Euro stabilisiert sich vorerst über 1,21 Dollar

Nach wie vor ist die Euro-Schuldenkrise das alles beherrschende Thema am Devisenmarkt. "Die Krise hat einen neuen Schweregrad erreicht", kommentierte Expertin Viola Julien von der Landesbank Hessen-Thüringen (Helaba) die aktuelle Lage. Zuletzt hatte sich die Situation in Spanien verschärft. Am Markt gebe es die Sorge, dass das Euroland entgegen allen Beteuerungen der Regierung in Madrid doch noch den kompletten Rettungsschirm in Anspruch nehmen muss, schrieb Expertin Julien weiter.

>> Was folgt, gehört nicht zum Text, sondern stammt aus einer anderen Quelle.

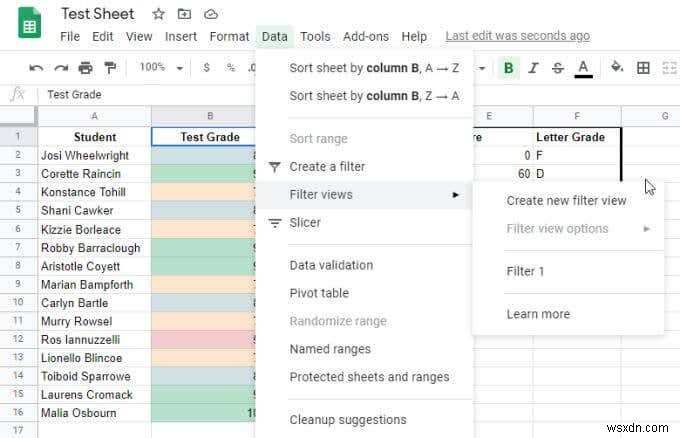Viewport: 680px width, 438px height.
Task: Star the Test Sheet document
Action: [159, 14]
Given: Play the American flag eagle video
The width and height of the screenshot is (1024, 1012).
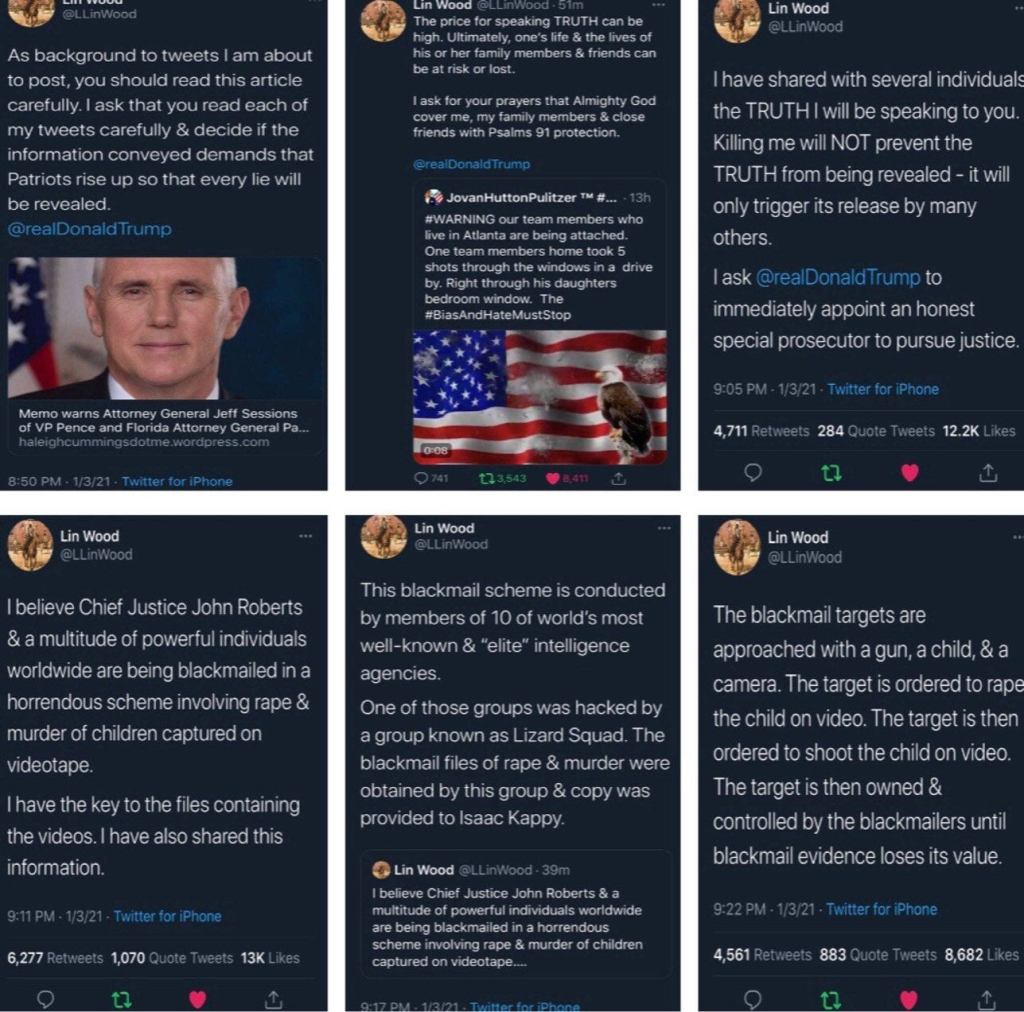Looking at the screenshot, I should [x=539, y=397].
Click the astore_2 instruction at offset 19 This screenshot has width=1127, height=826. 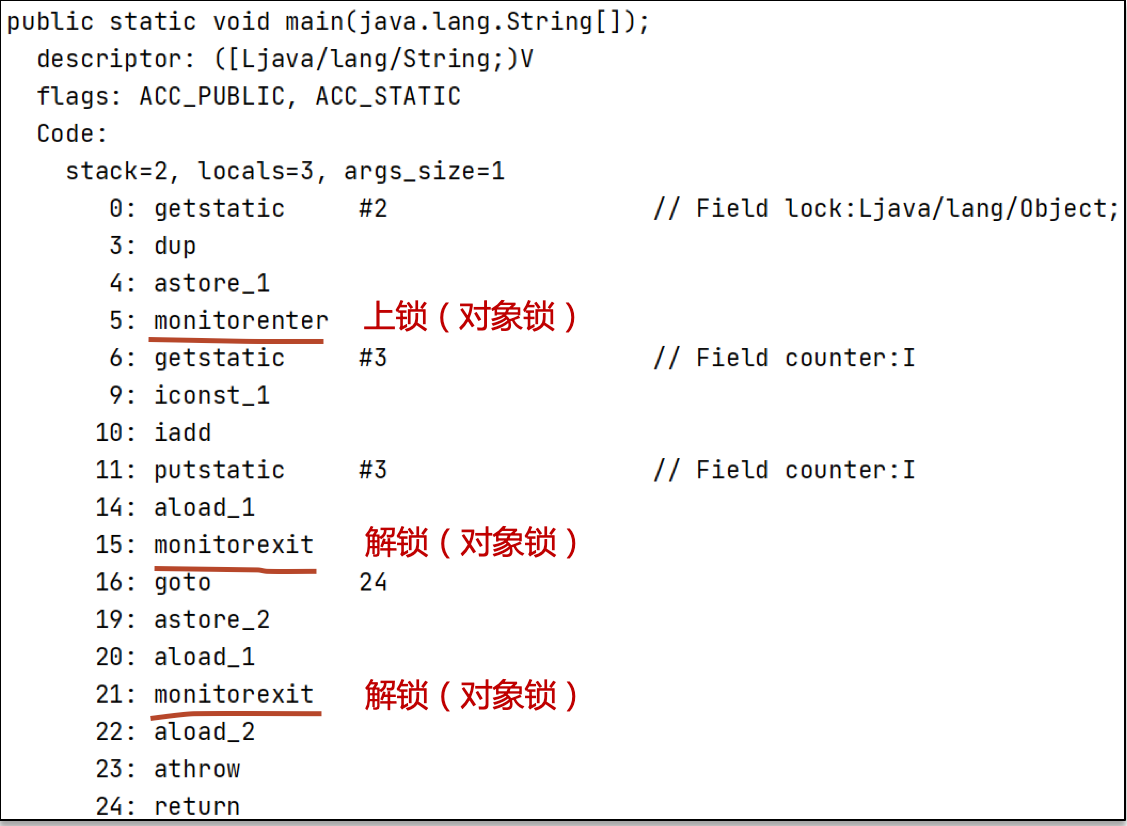[x=211, y=620]
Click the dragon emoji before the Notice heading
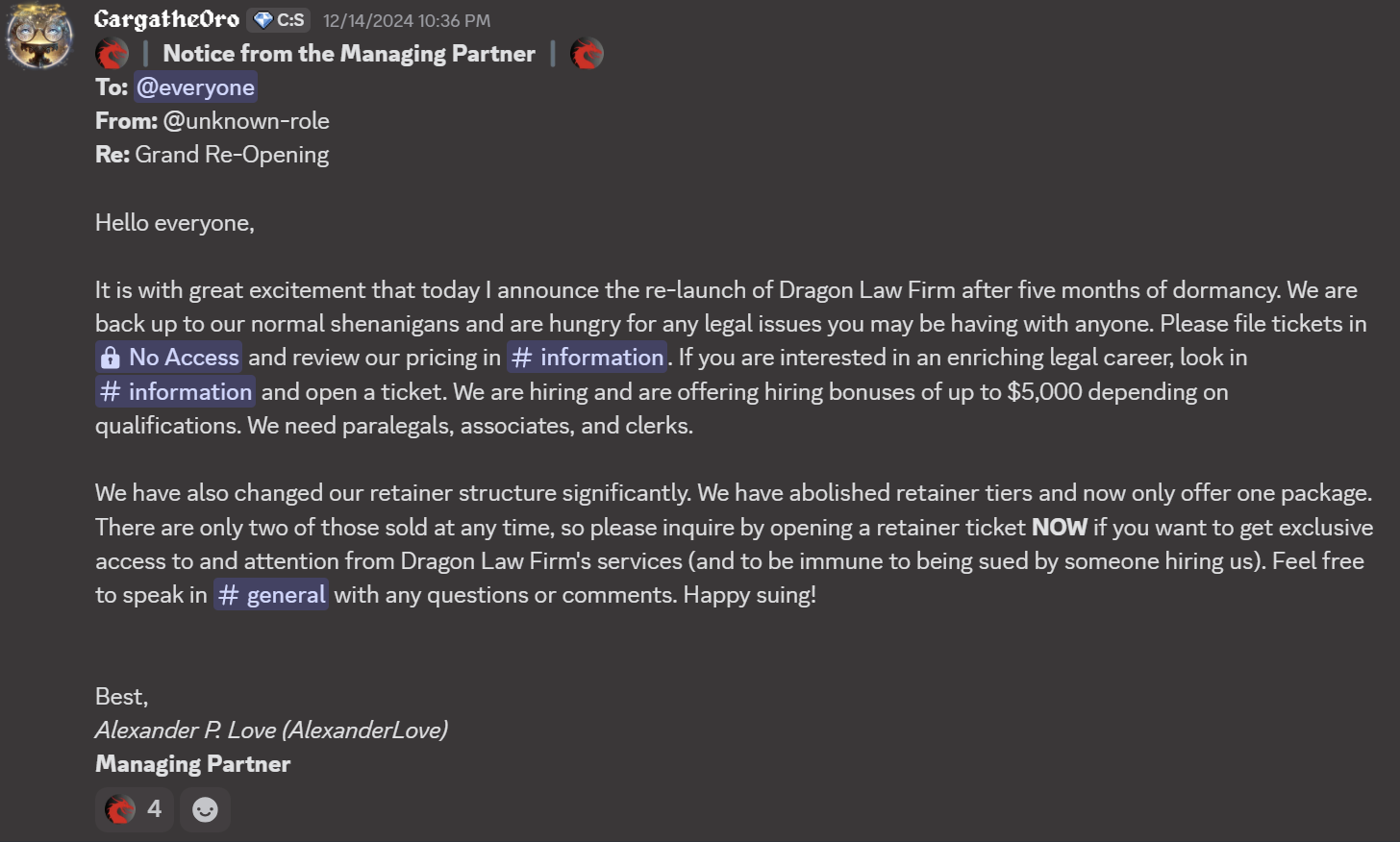1400x842 pixels. [x=112, y=54]
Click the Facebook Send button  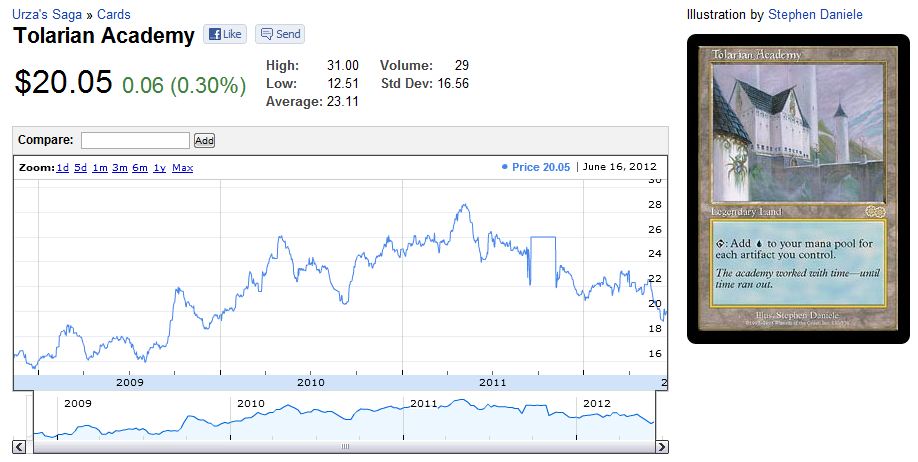[x=279, y=34]
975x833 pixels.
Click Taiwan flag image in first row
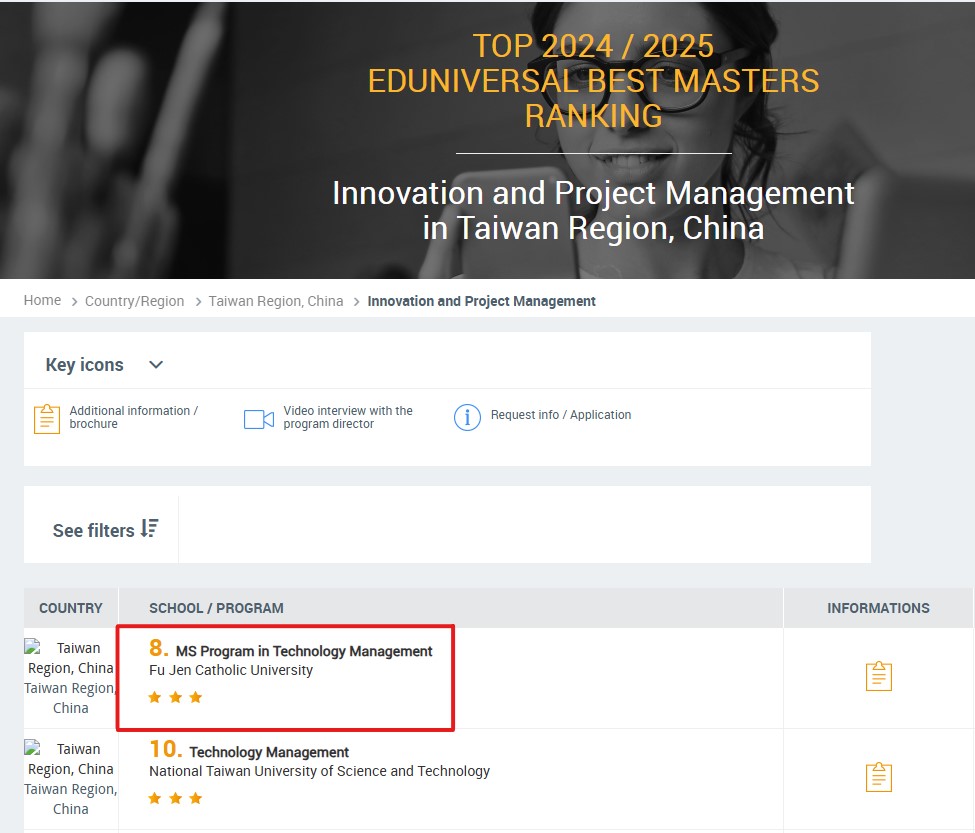pyautogui.click(x=33, y=648)
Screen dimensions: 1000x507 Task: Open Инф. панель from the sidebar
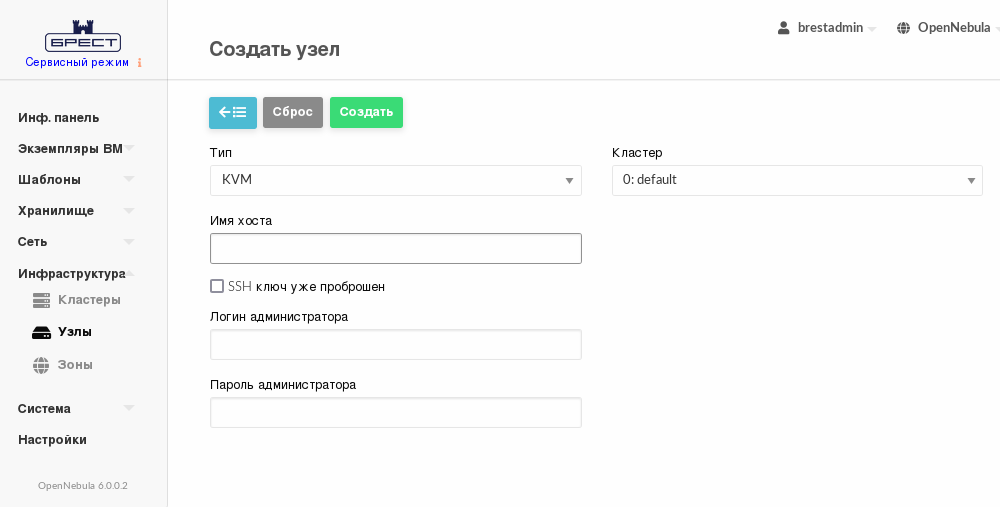59,118
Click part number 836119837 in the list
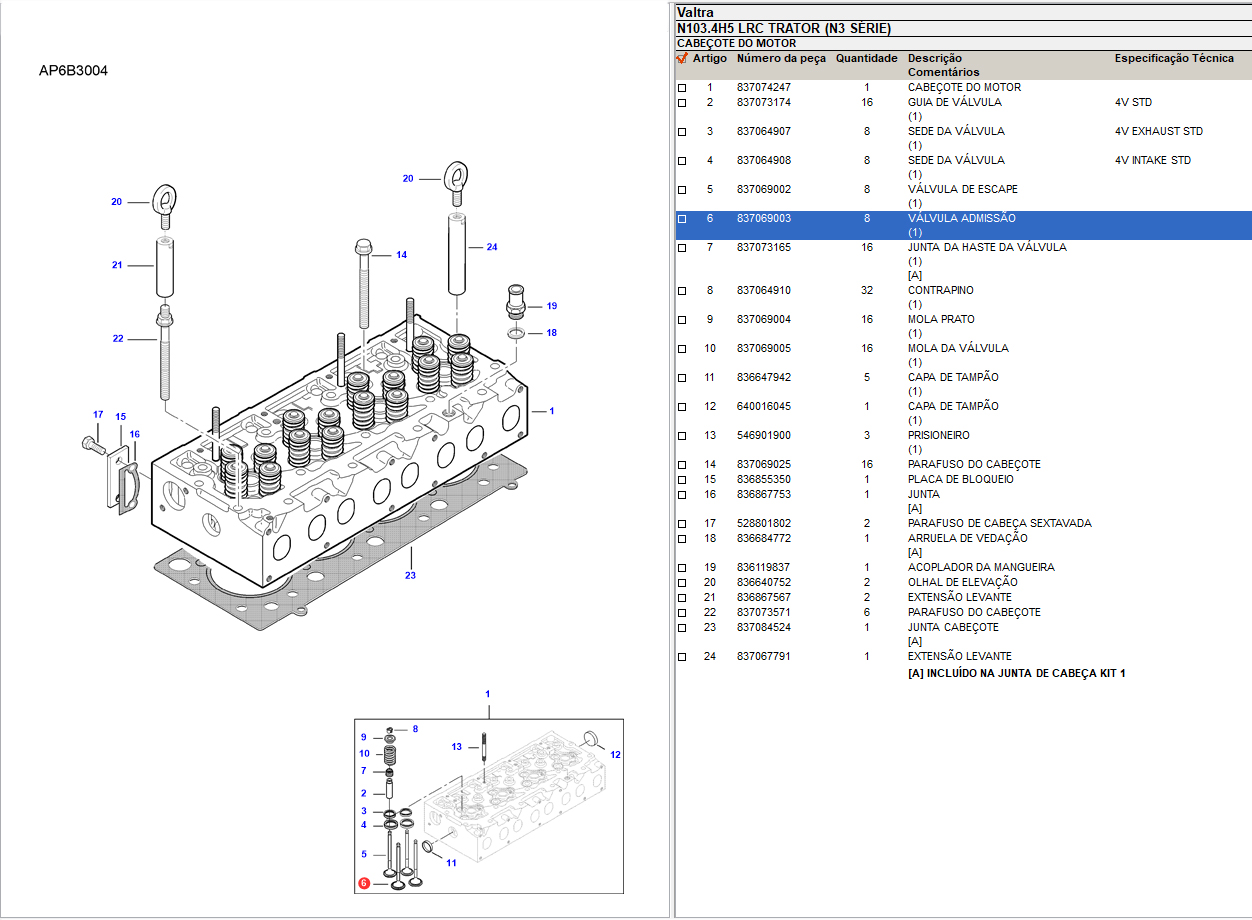The width and height of the screenshot is (1252, 920). point(763,567)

Allerdings hätten am Morgen positive Konjunkturdaten aus China die Schuldenkrise etwas aus dem Fokus der Anleger drängen können, hieß es von Händlern. In der zweitgrößten Volkswirtschaft der Welt hatte sich die Stimmung der Einkaufsmanager in der Industrie im Juli aufgehellt und erreichte den höchsten Wert seit fünf Monaten. Die Hoffnung auf eine stärkere konjunkturelle Entwicklung in China habe an den Finanzmärkten wieder etwas Risikofreude geweckt, hieß es weiter und das stütze auch den Kurs des Euro.